Where the data below begins, start duplicating lines exactly, and finish with the line containing "This screenshot has width=1568, height=434."; add nothing else. Leave the pictures out.

** SUPPLIED MATERIAL follows **

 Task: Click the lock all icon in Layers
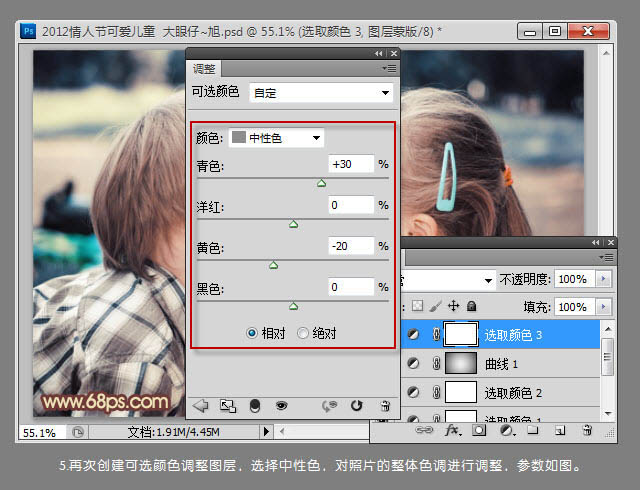click(471, 306)
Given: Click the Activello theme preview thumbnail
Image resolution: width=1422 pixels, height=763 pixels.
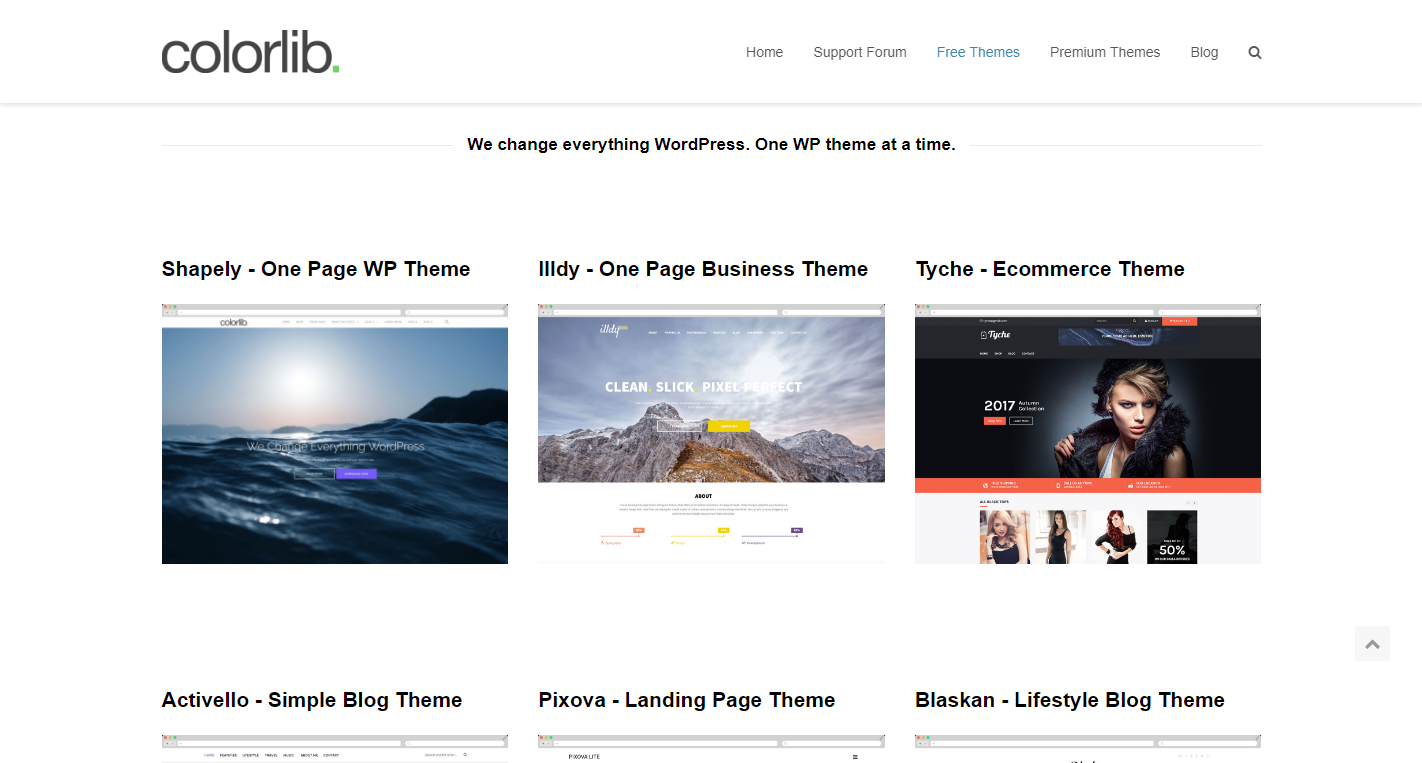Looking at the screenshot, I should pos(335,749).

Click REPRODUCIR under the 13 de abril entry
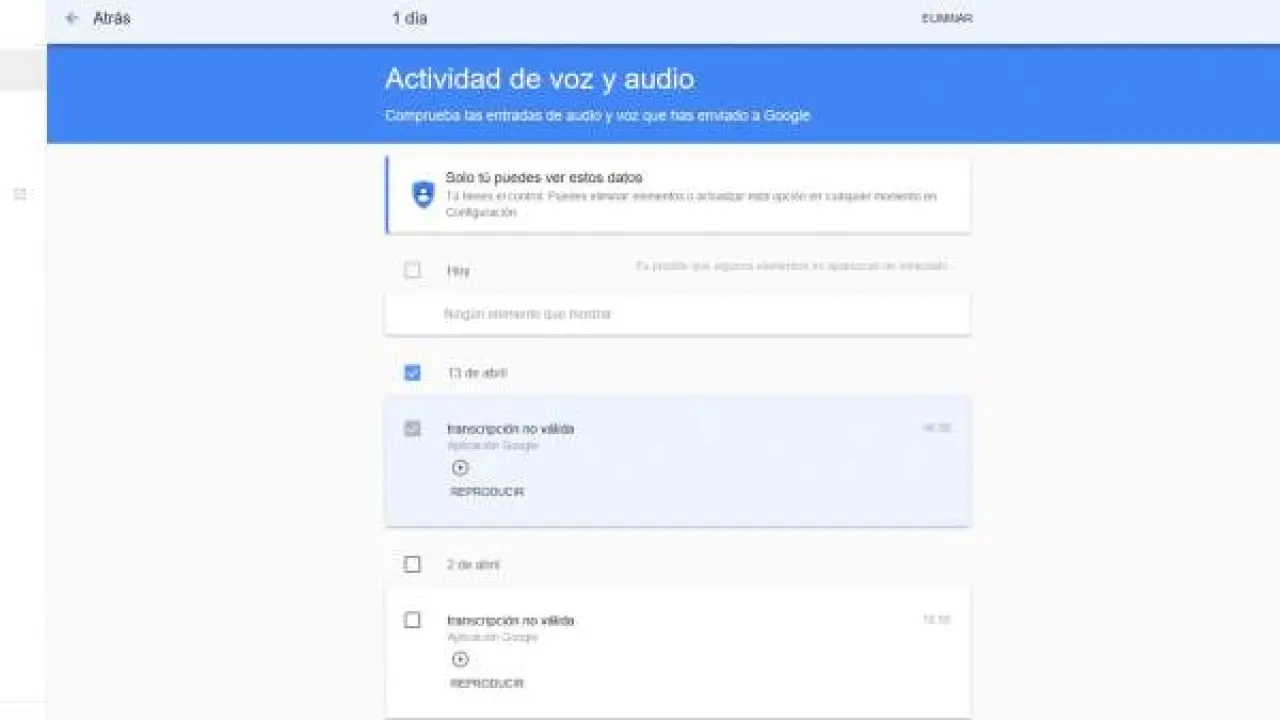coord(487,492)
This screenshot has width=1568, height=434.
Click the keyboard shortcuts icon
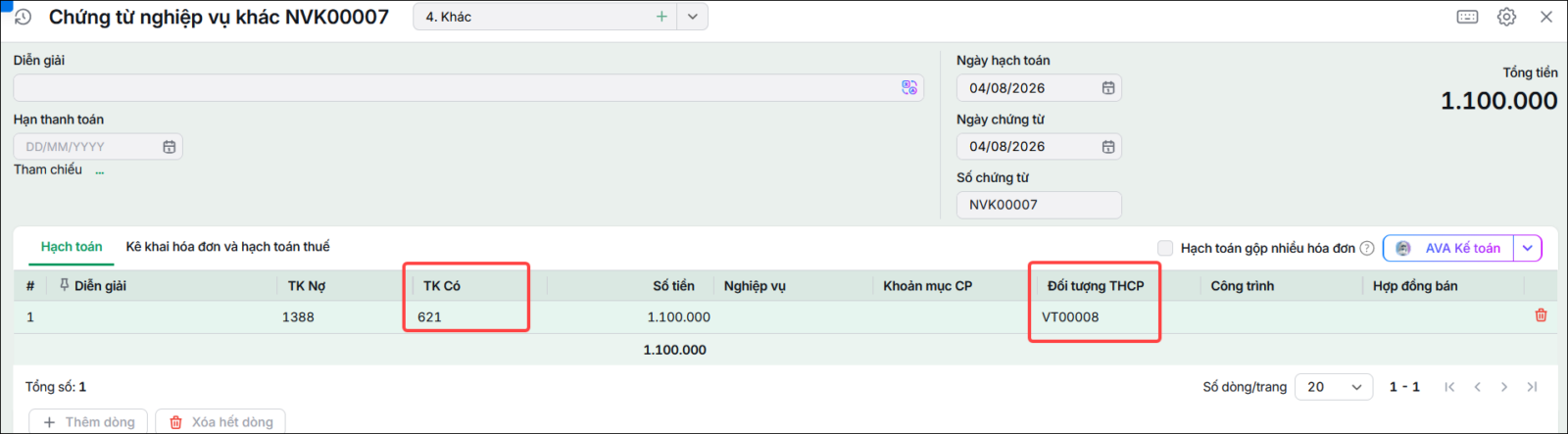[1467, 17]
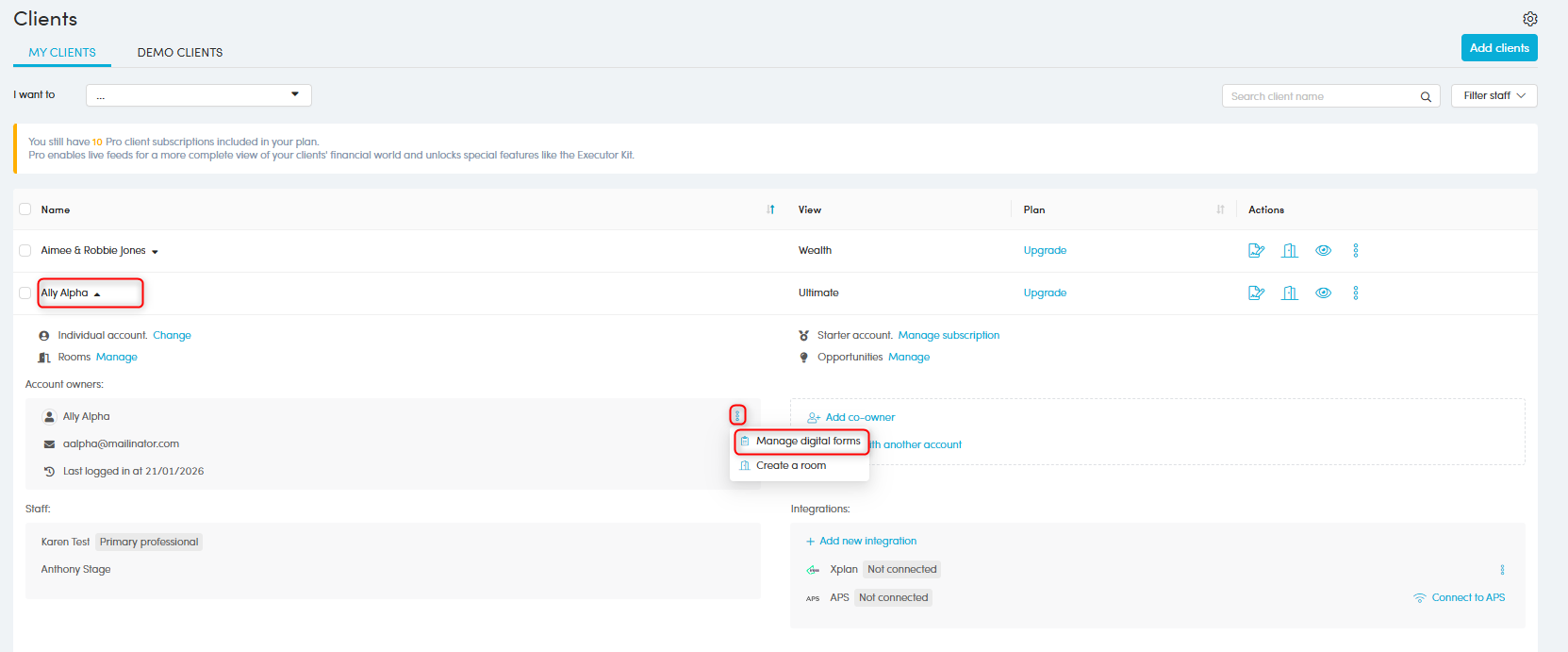Image resolution: width=1568 pixels, height=652 pixels.
Task: Open the settings gear icon
Action: pos(1529,19)
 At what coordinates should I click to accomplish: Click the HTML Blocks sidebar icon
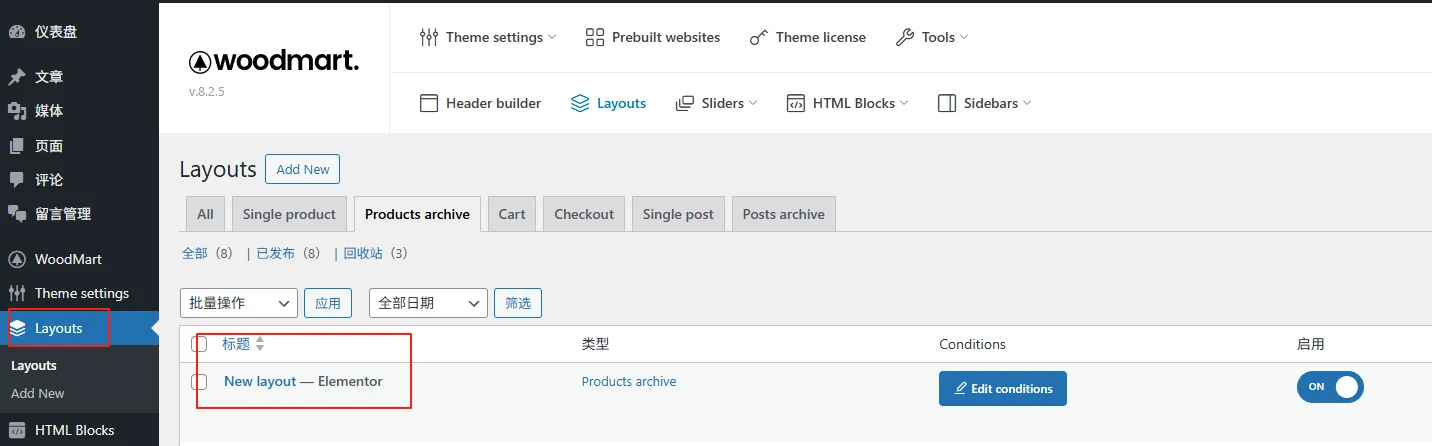coord(17,430)
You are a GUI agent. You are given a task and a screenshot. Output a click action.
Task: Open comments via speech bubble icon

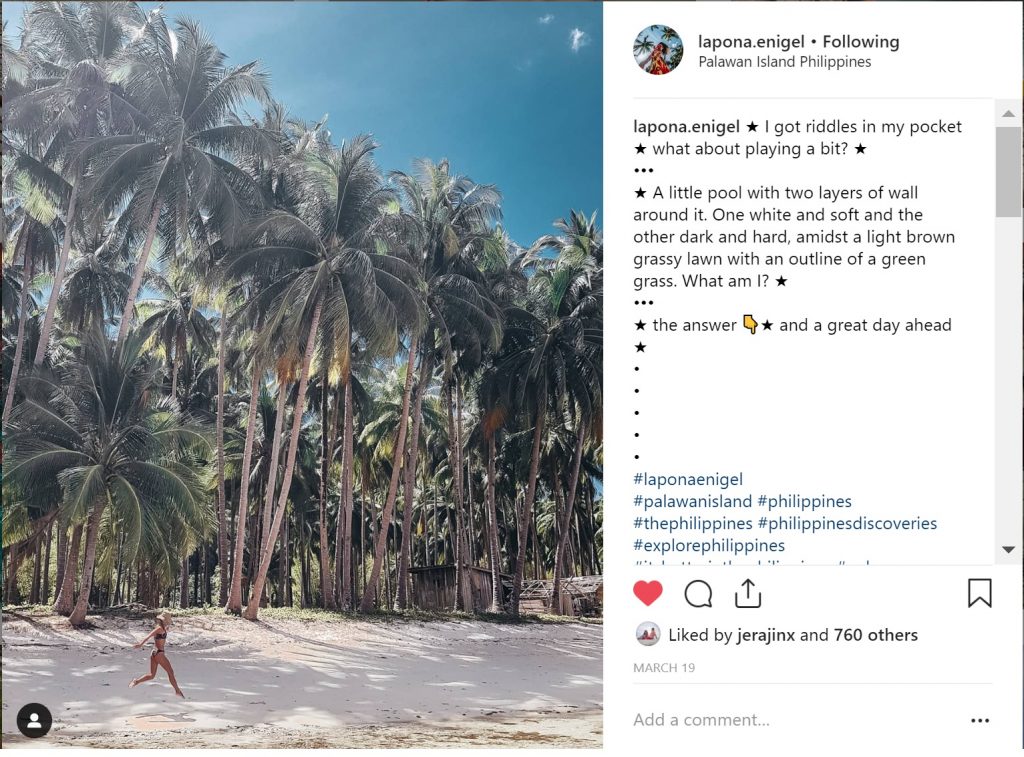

** End of SUPPLIED MATERIAL **

ANSWER TO THE EXERCISE:
 Task: Click the lock all icon in Layers
click(471, 306)
Given: Click the Activello theme preview thumbnail
Image resolution: width=1422 pixels, height=763 pixels.
Looking at the screenshot, I should pos(335,749).

Click REPRODUCIR under the 13 de abril entry
coord(487,492)
This screenshot has width=1568, height=434.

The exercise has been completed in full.